The Australian sharemarket declined from a record close amid a flurry of earnings results, including CSL, which fell sharply after a “messy” earnings outsee and a revenue miss.
The S&P/ASX 200 index was down 68.20 points, or 0.8 per cent, to 8891.10 at 2.15pm AEST, as five out of the 11 sectors traded in the red.
Healthcare stocks dropped 8.2 per cent, dragged lower by a 15.8 per cent plunge in CSL – its hugegest drop on record – after the plasma giant declared it would cut 3000 staff globally, or around 15 per cent of its workforce, as revenue came in below expectations. The third-largest company wiped 53 points off the index.
RBC Capital Markets analyst Craig Wong-Pan also declared CSL’s guidance for the current fiscal year could create a somewhat messy trading environment.
The energy sector also weighed on the bourse as Santos dived 2.3 per cent after the company declared its binding agreement with its Abu Dhabi suitors was unlikely to happen before the deadline.
Woodside, which ruled out creating a rival bid for Santos, dropped 1.9 per cent after it posted a 24 per cent drop in first-half core profit to $US1.247 billion amid lower prices and other adjustments.
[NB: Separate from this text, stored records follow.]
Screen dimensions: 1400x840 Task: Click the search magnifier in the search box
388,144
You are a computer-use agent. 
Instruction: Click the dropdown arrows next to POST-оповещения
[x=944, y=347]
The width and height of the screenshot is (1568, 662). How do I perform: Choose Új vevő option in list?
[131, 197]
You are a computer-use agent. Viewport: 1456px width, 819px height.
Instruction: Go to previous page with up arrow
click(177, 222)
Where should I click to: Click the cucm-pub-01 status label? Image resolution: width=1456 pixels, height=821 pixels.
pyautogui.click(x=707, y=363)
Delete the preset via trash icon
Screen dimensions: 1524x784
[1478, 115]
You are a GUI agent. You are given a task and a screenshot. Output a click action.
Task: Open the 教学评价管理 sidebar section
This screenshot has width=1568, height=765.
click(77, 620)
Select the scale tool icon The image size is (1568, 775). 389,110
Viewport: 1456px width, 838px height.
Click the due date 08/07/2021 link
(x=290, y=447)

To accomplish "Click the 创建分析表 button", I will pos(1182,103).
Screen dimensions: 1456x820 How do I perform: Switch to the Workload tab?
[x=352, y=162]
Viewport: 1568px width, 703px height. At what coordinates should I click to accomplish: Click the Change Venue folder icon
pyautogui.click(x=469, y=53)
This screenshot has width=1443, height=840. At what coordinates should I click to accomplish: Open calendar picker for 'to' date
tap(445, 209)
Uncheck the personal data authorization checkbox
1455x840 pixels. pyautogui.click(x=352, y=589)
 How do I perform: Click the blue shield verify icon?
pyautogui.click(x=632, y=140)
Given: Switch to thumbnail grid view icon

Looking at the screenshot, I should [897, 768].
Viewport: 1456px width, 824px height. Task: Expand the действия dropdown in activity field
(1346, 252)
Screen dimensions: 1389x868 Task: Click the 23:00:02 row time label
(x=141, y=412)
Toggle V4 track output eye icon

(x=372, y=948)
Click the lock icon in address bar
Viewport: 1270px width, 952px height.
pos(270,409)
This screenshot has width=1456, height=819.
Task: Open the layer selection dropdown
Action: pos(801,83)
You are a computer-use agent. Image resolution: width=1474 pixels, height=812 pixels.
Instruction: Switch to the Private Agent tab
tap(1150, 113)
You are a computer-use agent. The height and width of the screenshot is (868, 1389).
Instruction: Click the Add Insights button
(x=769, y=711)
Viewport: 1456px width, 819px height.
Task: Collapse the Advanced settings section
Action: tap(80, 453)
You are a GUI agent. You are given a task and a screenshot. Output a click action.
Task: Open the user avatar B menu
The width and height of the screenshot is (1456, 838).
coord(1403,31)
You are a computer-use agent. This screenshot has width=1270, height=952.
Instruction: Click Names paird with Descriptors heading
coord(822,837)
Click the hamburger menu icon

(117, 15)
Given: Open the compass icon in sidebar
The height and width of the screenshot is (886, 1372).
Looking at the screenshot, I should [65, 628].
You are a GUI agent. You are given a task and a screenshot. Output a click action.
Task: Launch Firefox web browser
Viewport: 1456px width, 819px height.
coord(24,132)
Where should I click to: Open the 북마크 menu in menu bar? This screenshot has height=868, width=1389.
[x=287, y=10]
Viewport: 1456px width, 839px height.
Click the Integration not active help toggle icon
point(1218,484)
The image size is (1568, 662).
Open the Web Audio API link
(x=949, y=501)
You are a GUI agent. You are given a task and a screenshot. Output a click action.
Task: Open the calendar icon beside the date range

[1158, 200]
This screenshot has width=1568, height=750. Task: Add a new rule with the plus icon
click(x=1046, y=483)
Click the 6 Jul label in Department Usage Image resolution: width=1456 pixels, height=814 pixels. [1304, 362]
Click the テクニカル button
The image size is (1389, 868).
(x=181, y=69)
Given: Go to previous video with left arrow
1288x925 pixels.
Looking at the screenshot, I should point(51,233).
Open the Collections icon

BHP, meanwhile, climbed 1.5 per cent amid news it’s planning to slash spconcludeing on new mines. The mining giant reported a 26 per cent slide in earnings and has cut dividconcludes to the tinyest in eight years.
Heavyweight financials were slightly up led by a 0.8 per cent bounce in National Australia Bank after Monday’s trading update, while Commonwealth Bank rose 0.6 per cent, ANZ by 0.2 per cent and Westpac was flat at $37.06.
Stocks in focus
In company news, Seek was the market leader on the ASX 200 as it rose 6.6 per cent after posting an increase in revenue off fewer job ads, after increasing prices to beat analyst expectations for the 2025 financial year.
ARB Corporation rallied 6.5 per cent as it reported sales revenue of $729.9 million, up 5.3 per cent on the prior year in the 12 months to June 30.
Challenger bank Judo Capital jumped 3.1 per cent with a cost-led beat, supporting pre-impairment profit surpass consensus by around 2 per cent.
Sims fell 4.3 per cent as it flagged softer demand, trade policy uncertainty, the implementation of tariffs by US President Donald Trump and a glut of Chinese steel hitting the market.
Reliance Worldwide Corporation dived 8 per cent as it posted a 13.5 per cent rise in full-year net profit to $US125 million, supported by the first full-year contribution from Holman Industries and ongoing cost savings.
Strike Energy tumbled 12.5 per cent as it flagged a write-down of oil and gas assets of between $85 million and $108 million.
And HMC Capital retreated by 10.4 per cent after it informed investors to expect weaker growth in the coming year.